All entries are to be given again verbatim.

◇ ◇ ◇

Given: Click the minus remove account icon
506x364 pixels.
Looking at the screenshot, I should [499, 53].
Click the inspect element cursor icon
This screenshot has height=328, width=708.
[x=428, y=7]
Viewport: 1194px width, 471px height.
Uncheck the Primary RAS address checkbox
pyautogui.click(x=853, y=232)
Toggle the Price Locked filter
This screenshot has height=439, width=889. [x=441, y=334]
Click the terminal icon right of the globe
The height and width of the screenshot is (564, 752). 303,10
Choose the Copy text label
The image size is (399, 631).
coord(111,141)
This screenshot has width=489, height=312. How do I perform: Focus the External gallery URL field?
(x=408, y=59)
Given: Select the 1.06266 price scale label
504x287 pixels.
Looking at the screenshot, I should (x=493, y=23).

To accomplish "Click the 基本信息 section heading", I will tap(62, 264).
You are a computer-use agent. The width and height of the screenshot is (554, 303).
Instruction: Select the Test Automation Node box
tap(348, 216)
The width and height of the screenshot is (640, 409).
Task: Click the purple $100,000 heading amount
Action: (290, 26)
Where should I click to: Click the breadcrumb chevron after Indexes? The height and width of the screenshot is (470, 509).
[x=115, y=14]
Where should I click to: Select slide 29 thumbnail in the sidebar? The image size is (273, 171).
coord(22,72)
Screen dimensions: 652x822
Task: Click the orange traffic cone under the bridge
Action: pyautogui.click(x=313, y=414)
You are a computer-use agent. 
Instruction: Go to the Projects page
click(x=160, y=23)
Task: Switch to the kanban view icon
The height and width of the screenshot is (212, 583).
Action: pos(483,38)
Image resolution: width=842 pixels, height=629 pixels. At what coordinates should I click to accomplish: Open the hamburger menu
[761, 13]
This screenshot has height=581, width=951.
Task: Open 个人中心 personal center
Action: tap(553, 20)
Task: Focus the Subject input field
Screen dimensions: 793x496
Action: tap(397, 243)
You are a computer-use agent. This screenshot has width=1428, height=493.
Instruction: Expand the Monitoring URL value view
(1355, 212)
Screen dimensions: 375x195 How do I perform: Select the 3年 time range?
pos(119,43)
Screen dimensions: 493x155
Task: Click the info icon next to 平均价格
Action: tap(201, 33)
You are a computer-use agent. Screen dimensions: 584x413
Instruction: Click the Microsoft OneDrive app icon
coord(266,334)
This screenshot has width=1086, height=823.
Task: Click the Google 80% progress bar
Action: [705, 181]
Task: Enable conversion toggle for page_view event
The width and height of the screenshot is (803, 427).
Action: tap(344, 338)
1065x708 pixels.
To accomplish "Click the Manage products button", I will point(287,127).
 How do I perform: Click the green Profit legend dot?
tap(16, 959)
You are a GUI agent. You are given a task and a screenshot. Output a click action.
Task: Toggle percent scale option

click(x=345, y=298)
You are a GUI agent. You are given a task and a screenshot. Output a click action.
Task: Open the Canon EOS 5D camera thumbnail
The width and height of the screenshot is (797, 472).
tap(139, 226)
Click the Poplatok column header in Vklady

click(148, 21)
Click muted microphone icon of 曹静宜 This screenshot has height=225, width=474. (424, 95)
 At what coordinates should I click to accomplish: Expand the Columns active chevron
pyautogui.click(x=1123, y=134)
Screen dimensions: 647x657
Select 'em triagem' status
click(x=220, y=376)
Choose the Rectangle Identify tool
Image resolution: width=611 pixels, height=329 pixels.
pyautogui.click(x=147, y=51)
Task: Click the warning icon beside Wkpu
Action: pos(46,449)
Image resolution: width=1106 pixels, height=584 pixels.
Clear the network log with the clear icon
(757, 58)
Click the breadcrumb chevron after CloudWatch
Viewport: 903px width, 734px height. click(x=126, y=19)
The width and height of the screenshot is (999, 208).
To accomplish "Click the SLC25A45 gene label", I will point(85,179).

◇ ◇ ◇

ANSWER SPACE:
Given: Click the minus remove account icon
506x364 pixels.
Looking at the screenshot, I should [499, 53].
Click the inspect element cursor icon
This screenshot has height=328, width=708.
[x=428, y=7]
Viewport: 1194px width, 471px height.
Uncheck the Primary RAS address checkbox
pyautogui.click(x=853, y=232)
Toggle the Price Locked filter
This screenshot has height=439, width=889. [x=441, y=334]
Click the terminal icon right of the globe
The height and width of the screenshot is (564, 752). 303,10
Choose the Copy text label
The image size is (399, 631).
coord(111,141)
This screenshot has width=489, height=312. How do I perform: Focus the External gallery URL field?
(x=408, y=59)
Given: Select the 1.06266 price scale label
504x287 pixels.
Looking at the screenshot, I should (x=493, y=23).

To accomplish "Click the 基本信息 section heading", I will tap(62, 264).
You are a computer-use agent. The width and height of the screenshot is (554, 303).
Instruction: Select the Test Automation Node box
tap(348, 216)
The width and height of the screenshot is (640, 409).
Task: Click the purple $100,000 heading amount
Action: (290, 26)
Where should I click to: Click the breadcrumb chevron after Indexes? The height and width of the screenshot is (470, 509).
[x=115, y=14]
Where should I click to: Select slide 29 thumbnail in the sidebar? The image size is (273, 171).
coord(22,72)
Screen dimensions: 652x822
Task: Click the orange traffic cone under the bridge
Action: pyautogui.click(x=313, y=414)
You are a computer-use agent. 
Instruction: Go to the Projects page
click(x=160, y=23)
Task: Switch to the kanban view icon
The height and width of the screenshot is (212, 583).
Action: pos(483,38)
Image resolution: width=842 pixels, height=629 pixels. At what coordinates should I click to accomplish: Open the hamburger menu
[761, 13]
This screenshot has height=581, width=951.
Task: Open 个人中心 personal center
Action: tap(553, 20)
Task: Focus the Subject input field
Screen dimensions: 793x496
Action: tap(397, 243)
You are a computer-use agent. This screenshot has width=1428, height=493.
Instruction: Expand the Monitoring URL value view
(1355, 212)
Screen dimensions: 375x195 How do I perform: Select the 3年 time range?
pos(119,43)
Screen dimensions: 493x155
Task: Click the info icon next to 平均价格
Action: tap(201, 33)
You are a computer-use agent. Screen dimensions: 584x413
Instruction: Click the Microsoft OneDrive app icon
coord(266,334)
This screenshot has width=1086, height=823.
Task: Click the Google 80% progress bar
Action: [705, 181]
Task: Enable conversion toggle for page_view event
The width and height of the screenshot is (803, 427).
Action: tap(344, 338)
1065x708 pixels.
To accomplish "Click the Manage products button", I will point(287,127).
 How do I perform: Click the green Profit legend dot?
tap(16, 959)
You are a GUI agent. You are given a task and a screenshot. Output a click action.
Task: Toggle percent scale option

click(x=345, y=298)
You are a GUI agent. You are given a task and a screenshot. Output a click action.
Task: Open the Canon EOS 5D camera thumbnail
The width and height of the screenshot is (797, 472).
tap(139, 226)
Click the Poplatok column header in Vklady

click(148, 21)
Click muted microphone icon of 曹静宜 This screenshot has height=225, width=474. (424, 95)
 At what coordinates should I click to accomplish: Expand the Columns active chevron
pyautogui.click(x=1123, y=134)
Screen dimensions: 647x657
Select 'em triagem' status
click(x=220, y=376)
Choose the Rectangle Identify tool
Image resolution: width=611 pixels, height=329 pixels.
pyautogui.click(x=147, y=51)
Task: Click the warning icon beside Wkpu
Action: pos(46,449)
Image resolution: width=1106 pixels, height=584 pixels.
Clear the network log with the clear icon
(757, 58)
Click the breadcrumb chevron after CloudWatch
Viewport: 903px width, 734px height. click(x=126, y=19)
The width and height of the screenshot is (999, 208).
To accomplish "Click the SLC25A45 gene label", I will point(85,179).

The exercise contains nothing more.